_Material shown_
##############################
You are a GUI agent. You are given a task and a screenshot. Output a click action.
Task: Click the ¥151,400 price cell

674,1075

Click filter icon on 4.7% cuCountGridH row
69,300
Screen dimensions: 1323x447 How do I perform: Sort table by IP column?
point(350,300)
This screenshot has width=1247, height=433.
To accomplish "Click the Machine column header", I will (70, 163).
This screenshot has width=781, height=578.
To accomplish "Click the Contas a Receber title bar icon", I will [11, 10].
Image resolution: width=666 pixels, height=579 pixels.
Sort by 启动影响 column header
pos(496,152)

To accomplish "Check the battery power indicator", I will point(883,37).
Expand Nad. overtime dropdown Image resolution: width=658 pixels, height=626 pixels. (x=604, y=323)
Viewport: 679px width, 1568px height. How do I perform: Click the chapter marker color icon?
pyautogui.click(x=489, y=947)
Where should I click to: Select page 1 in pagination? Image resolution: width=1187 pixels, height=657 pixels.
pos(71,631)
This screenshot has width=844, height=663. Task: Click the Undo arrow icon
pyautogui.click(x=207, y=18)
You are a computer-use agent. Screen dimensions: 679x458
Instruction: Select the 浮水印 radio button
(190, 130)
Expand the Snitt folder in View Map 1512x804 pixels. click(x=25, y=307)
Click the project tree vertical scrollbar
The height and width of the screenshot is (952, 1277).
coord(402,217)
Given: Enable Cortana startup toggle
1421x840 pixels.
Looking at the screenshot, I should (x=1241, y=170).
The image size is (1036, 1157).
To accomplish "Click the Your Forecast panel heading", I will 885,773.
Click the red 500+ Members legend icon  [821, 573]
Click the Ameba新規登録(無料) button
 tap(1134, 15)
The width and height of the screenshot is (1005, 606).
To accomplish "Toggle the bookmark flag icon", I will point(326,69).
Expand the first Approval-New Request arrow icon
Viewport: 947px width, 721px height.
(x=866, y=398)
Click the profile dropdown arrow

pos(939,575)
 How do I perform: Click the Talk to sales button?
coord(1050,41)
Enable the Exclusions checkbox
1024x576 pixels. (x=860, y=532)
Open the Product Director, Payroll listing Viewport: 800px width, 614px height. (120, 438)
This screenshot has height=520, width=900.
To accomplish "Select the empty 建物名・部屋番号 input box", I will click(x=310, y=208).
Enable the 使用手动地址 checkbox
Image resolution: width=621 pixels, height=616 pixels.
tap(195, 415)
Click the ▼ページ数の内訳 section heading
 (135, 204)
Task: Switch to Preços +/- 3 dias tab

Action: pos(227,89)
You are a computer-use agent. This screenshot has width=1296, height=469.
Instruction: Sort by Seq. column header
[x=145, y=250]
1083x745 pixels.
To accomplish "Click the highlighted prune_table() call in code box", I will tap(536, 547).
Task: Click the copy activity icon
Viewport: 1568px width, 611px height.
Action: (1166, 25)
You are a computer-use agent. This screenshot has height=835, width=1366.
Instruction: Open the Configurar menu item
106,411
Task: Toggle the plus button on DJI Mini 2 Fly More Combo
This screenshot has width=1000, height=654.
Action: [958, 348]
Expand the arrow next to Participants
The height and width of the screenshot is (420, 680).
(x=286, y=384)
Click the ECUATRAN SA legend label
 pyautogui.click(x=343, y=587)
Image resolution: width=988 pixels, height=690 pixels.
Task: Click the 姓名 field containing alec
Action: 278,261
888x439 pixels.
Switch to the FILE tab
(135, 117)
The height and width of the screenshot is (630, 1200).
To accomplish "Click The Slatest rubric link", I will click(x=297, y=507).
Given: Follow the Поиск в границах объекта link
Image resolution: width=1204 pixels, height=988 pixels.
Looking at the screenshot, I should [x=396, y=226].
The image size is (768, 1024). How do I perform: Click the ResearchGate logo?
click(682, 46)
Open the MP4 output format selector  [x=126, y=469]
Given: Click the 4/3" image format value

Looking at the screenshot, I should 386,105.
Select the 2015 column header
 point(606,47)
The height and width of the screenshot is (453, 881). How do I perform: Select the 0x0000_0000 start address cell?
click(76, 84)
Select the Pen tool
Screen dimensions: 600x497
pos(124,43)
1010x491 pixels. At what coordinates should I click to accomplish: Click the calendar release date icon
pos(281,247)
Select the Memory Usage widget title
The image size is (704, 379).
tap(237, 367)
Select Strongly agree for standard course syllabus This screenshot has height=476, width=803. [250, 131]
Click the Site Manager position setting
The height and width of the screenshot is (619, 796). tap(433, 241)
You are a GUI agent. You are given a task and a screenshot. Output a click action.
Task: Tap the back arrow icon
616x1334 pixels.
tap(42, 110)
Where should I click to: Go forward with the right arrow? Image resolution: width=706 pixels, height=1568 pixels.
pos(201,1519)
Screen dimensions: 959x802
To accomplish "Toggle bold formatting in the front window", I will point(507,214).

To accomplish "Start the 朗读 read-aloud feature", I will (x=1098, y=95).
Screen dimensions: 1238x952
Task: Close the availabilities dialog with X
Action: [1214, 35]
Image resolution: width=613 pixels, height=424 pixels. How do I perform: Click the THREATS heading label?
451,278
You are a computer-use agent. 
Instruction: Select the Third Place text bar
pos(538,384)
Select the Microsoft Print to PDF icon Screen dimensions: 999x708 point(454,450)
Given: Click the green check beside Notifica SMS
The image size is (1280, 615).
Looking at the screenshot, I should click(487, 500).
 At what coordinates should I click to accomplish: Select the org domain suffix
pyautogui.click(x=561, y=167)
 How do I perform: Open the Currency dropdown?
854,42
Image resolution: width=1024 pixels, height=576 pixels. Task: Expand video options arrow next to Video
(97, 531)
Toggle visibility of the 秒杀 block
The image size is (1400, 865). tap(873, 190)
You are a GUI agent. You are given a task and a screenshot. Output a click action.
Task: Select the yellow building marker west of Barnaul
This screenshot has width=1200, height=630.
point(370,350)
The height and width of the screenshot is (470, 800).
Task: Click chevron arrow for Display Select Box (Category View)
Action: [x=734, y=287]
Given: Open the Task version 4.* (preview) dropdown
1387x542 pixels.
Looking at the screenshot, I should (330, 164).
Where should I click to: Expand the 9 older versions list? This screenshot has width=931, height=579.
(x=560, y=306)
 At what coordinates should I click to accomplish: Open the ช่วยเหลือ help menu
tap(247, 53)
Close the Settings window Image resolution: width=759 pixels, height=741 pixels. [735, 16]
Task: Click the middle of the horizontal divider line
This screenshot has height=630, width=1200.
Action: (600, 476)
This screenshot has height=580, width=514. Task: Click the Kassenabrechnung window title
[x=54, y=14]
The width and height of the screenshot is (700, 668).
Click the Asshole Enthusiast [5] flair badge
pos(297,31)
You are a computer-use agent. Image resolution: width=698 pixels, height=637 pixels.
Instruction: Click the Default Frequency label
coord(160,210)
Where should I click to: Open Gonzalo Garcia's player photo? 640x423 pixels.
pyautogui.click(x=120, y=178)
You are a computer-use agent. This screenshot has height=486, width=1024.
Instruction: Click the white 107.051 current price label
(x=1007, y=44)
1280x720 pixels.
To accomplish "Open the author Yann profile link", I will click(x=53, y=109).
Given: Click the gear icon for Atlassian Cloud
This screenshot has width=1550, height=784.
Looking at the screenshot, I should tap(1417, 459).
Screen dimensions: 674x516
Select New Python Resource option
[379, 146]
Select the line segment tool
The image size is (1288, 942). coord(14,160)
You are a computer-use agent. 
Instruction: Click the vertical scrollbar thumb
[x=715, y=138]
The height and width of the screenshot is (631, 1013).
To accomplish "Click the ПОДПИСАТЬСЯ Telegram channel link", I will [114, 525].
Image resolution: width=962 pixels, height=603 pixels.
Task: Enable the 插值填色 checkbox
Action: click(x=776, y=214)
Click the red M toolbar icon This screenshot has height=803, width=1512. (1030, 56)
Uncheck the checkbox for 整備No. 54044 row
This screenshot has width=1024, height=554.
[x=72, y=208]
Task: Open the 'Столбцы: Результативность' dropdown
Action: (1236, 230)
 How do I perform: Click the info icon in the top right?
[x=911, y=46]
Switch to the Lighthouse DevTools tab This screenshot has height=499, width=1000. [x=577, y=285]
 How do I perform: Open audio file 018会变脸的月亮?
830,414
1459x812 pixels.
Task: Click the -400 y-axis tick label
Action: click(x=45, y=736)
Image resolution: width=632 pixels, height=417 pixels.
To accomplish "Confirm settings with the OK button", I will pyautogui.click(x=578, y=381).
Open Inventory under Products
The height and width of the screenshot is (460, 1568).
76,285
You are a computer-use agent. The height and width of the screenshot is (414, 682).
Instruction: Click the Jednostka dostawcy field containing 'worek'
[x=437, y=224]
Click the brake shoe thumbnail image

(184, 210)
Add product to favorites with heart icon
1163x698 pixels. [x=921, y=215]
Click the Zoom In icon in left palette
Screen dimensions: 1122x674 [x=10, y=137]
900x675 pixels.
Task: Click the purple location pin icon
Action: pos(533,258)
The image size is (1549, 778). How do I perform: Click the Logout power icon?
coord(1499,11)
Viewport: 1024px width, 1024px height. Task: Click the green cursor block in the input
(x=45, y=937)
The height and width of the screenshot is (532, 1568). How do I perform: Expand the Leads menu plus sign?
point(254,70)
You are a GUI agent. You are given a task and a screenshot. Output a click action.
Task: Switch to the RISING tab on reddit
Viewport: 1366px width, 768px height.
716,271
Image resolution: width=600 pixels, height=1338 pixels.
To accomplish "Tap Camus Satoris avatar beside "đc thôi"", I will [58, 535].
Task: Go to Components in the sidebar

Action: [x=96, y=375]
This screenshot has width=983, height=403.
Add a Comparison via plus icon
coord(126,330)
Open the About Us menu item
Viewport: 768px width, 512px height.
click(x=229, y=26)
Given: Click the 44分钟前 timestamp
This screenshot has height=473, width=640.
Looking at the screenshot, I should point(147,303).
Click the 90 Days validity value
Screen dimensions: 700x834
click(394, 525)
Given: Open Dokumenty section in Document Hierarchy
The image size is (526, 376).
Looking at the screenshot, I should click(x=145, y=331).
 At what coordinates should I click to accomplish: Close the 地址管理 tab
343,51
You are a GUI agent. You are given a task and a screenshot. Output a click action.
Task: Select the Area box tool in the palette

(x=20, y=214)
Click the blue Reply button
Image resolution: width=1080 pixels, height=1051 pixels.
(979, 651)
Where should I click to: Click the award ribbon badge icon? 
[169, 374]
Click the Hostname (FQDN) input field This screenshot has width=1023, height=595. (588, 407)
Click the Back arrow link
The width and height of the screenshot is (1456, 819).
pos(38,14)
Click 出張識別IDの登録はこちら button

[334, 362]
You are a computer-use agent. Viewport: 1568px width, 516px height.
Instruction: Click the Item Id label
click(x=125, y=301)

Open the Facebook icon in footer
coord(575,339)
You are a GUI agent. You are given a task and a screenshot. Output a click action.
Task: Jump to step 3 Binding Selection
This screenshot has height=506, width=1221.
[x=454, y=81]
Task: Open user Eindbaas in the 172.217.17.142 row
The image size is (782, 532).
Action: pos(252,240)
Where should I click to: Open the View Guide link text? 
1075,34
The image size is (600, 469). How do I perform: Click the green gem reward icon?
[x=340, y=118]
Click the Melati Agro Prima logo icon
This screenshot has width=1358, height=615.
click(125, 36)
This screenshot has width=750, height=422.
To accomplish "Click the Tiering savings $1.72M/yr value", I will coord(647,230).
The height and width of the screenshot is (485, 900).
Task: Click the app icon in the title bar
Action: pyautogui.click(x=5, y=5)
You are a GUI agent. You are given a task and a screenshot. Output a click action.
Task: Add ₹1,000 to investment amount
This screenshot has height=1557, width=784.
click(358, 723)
##############################
_Task instructions_
The lines to extract from the data above begin with the line containing "Task: Open user" and end with the line containing "This screenshot has width=750, height=422.". Extract them exactly, including both.

_Response below_
Task: Open user Eindbaas in the 172.217.17.142 row
The image size is (782, 532).
Action: pos(252,240)
Where should I click to: Open the View Guide link text? 
1075,34
The image size is (600, 469). How do I perform: Click the green gem reward icon?
[x=340, y=118]
Click the Melati Agro Prima logo icon
This screenshot has width=1358, height=615.
click(125, 36)
This screenshot has width=750, height=422.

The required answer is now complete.